━━ Data excerpts ━━
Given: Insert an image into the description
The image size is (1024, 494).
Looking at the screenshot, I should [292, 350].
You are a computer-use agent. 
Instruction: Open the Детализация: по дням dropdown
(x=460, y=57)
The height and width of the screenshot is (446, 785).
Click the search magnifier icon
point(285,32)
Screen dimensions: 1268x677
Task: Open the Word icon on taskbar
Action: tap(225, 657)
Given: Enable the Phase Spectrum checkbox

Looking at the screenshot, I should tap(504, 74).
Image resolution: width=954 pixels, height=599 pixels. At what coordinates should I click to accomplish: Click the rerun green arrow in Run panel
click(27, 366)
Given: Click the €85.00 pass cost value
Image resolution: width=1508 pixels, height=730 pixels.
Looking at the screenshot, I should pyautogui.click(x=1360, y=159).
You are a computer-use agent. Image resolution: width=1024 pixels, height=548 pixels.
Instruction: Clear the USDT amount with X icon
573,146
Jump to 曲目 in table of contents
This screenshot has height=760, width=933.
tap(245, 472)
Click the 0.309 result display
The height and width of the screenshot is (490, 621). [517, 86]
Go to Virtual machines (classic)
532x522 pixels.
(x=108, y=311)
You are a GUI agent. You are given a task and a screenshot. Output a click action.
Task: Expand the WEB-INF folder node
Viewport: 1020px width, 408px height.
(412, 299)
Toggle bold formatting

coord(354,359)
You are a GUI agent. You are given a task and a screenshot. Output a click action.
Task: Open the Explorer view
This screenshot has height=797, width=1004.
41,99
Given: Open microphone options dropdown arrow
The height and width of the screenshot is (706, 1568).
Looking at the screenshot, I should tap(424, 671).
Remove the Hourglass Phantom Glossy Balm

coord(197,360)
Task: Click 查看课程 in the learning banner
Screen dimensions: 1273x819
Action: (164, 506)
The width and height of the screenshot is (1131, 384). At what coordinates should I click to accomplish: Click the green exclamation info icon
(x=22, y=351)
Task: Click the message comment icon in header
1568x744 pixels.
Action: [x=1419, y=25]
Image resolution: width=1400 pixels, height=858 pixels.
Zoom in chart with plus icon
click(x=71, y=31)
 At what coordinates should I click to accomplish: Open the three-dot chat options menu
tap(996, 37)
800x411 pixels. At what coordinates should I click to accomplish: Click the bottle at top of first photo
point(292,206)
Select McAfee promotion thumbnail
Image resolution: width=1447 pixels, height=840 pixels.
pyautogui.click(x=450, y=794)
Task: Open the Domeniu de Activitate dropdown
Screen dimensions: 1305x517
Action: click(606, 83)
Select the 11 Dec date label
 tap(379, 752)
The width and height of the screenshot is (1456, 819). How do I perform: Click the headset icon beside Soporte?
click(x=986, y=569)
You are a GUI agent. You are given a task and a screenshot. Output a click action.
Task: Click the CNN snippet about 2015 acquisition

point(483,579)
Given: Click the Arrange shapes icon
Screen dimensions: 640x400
━━━
> What you will do: Print the first line of the records above and each line after it, exactly, through the line with "Given: Click the €85.00 pass cost value".

> Finished task:
Given: Insert an image into the description
The image size is (1024, 494).
Looking at the screenshot, I should [292, 350].
You are a computer-use agent. 
Instruction: Open the Детализация: по дням dropdown
(x=460, y=57)
The height and width of the screenshot is (446, 785).
Click the search magnifier icon
point(285,32)
Screen dimensions: 1268x677
Task: Open the Word icon on taskbar
Action: tap(225, 657)
Given: Enable the Phase Spectrum checkbox

Looking at the screenshot, I should tap(504, 74).
Image resolution: width=954 pixels, height=599 pixels. At what coordinates should I click to accomplish: Click the rerun green arrow in Run panel
click(27, 366)
Given: Click the €85.00 pass cost value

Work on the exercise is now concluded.